The development of atherosclerotic vascular disease is invariably linked to the formation of bioactive lipid mediators and accompanying vascular inflammation. Lipoprotein-associated phospholipase A2 (Lp-PLA2) is an enzyme that is produced by inflammatory cells, co-travels with circulating low-density lipoprotein (LDL), and hydrolyzes oxidized phospholipids in LDL. Its biological role has been controversial with initial reports purporting atheroprotective effects of Lp-PLA2 thought to be a consequence of degrading platelet-activating factor and removing polar phospholipids in modified LDL. Recent studies, however, focused on pro-inflammatory role of Lp-PLA2 mediated by products of the Lp-PLA2 reaction (lysophosphatidylcholine and oxidized nonesterified fatty acids). These bioactive lipid mediators, which are generated in lesion-prone vasculature and to a lesser extent in the circulation (eg, in electronegative LDL), are known to elicit several inflammatory responses. The proinflammatory action of Lp-PLA2 is also supported by a number of epidemiology studies suggesting that the circulating level of the enzyme is an independent predictor of cardiovascular events, despite some attenuation of the effect by inclusion of LDL, the primary carrier of Lp-PLA2, in the analysis. These observations provide a rationale to explore whether inhibiting Lp-PLA2 activity and consequent interference with the formation of bioactive lipid mediators will abrogate inflammation associated with atherosclerosis, produce favorable changes in intermediate cardiovascular end points (eg, biomarkers, imaging, and endothelial function), and ultimately reduce cardiovascular events in high-risk patients.

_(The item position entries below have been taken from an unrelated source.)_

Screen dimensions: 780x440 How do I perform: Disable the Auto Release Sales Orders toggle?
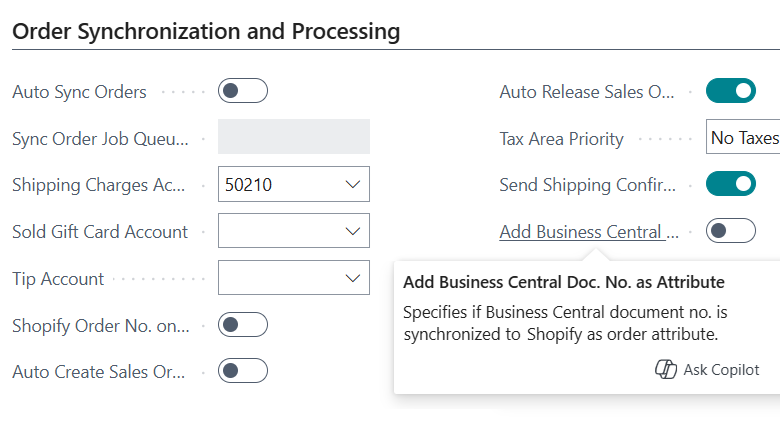point(731,92)
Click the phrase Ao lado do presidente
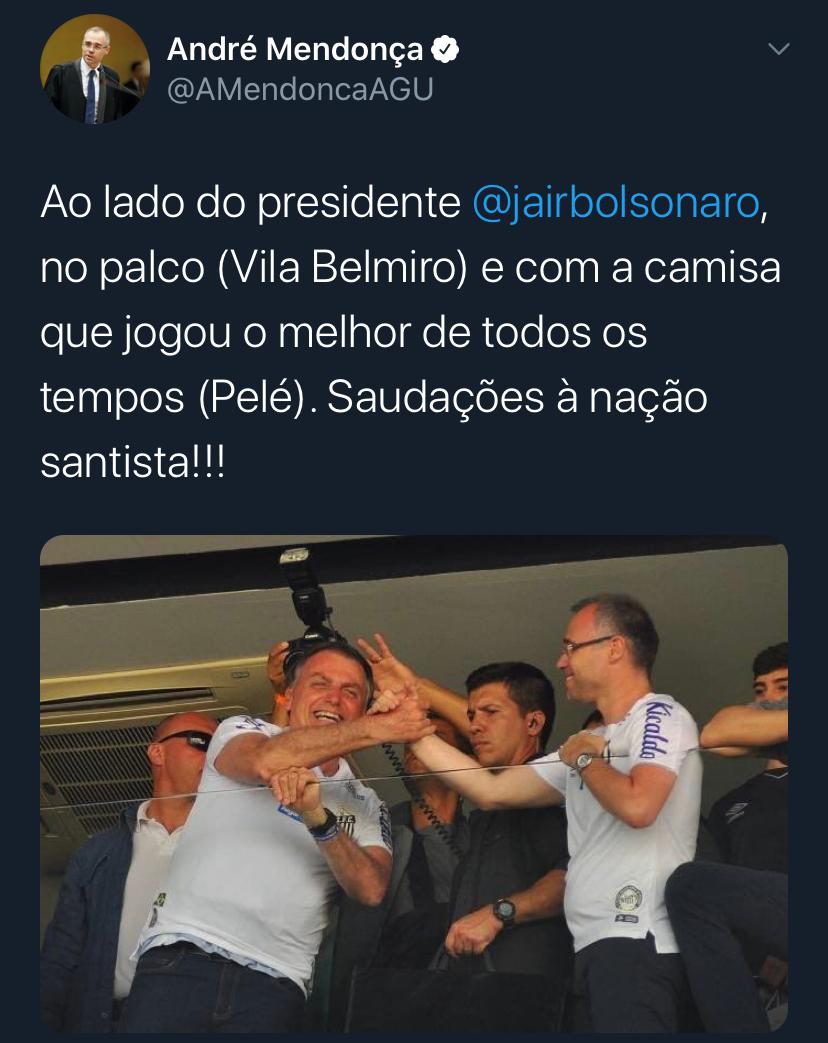This screenshot has width=828, height=1043. click(x=251, y=202)
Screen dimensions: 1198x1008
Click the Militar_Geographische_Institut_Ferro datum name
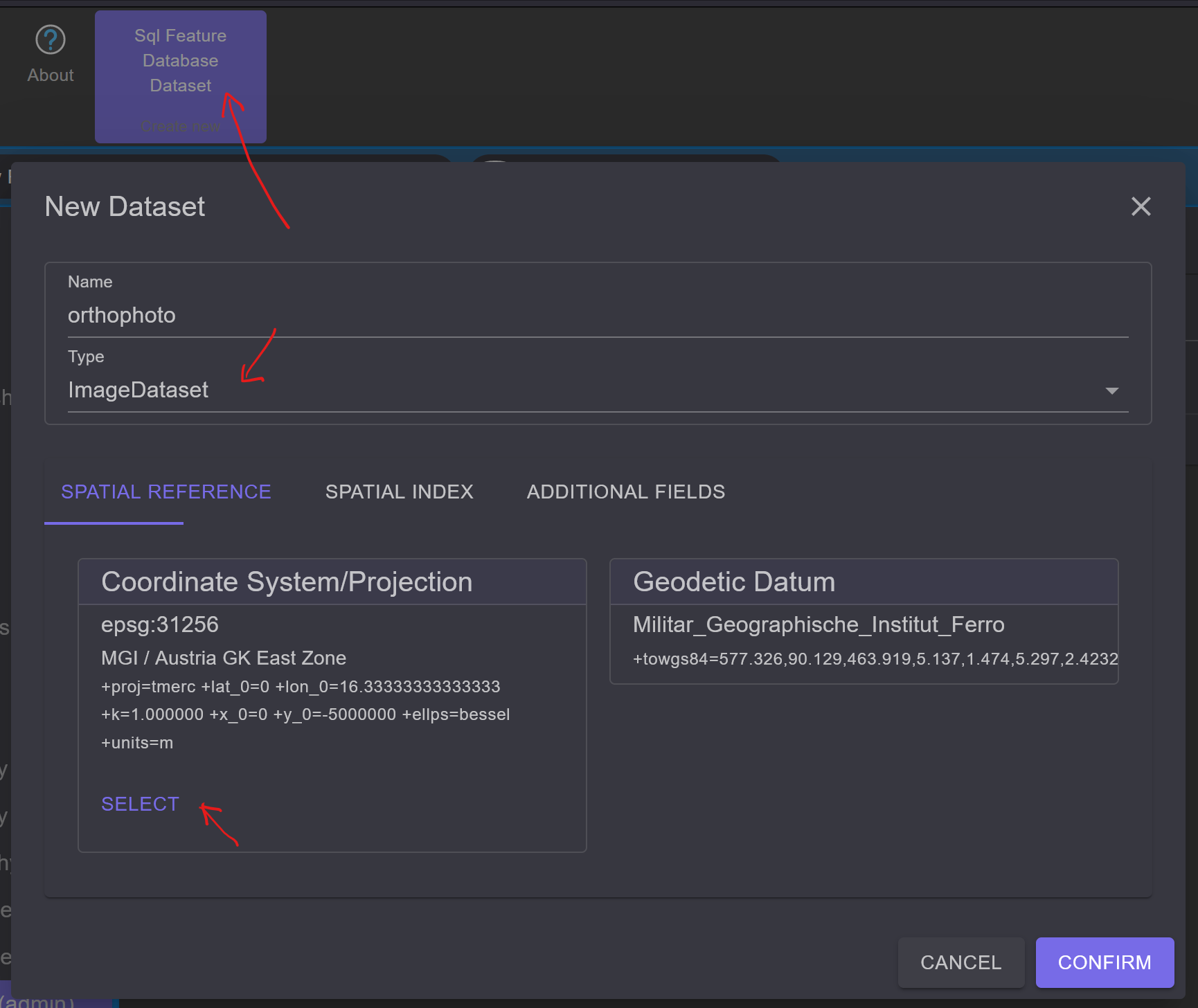pos(819,624)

Structural identification of oxidized acyl-phosphatidylcholines that induce platelet activation

Oxidation of low-density lipoprotein (LDL) generates proinflammatory and prothrombotic mediators that may play a crucial role in cardiovascular and inflammatory diseases. In order to study platelet-activating components of oxidized LDL 1-stearoyl-2-arachidonoyl-sn-glycero-3-phosphocholine, a representative of the major phospholipid species in LDL, the 1-acyl-phosphatidylcholines (PC), was oxidized by CuCl(2) and H(2)O(2). After separation by high-performance liquid chromatography, three compounds were detected which induced platelet shape change at low micromolar concentrations. Platelet activation by these compounds was distinct from the pathways stimulated by platelet-activating factor, lyso-phosphatidic acid, lyso-PC and thromboxane A(2), as evidenced by the use of specific receptor antagonists. Further analyses of the oxidized phospholipids by electrospray ionization mass spectrometry structurally identified them as 1-stearoyl-2-azelaoyl-sn-glycero-3-phosphocholine (m/z 694; SAzPC), 1-stearoyl-2-glutaroyl-sn- glycero-3-phosphocholine (m/z 638; SGPC), and 1-stearoyl-2-(5-oxovaleroyl)-sn-glycero-3-phosphocholine (m/z 622; SOVPC). These observations demonstrate that novel 1-acyl-PC which had previously been found to stimulate interaction of monocytes with endothelial cells also induce platelet activation, a central step in acute thrombogenic and atherogenic processes.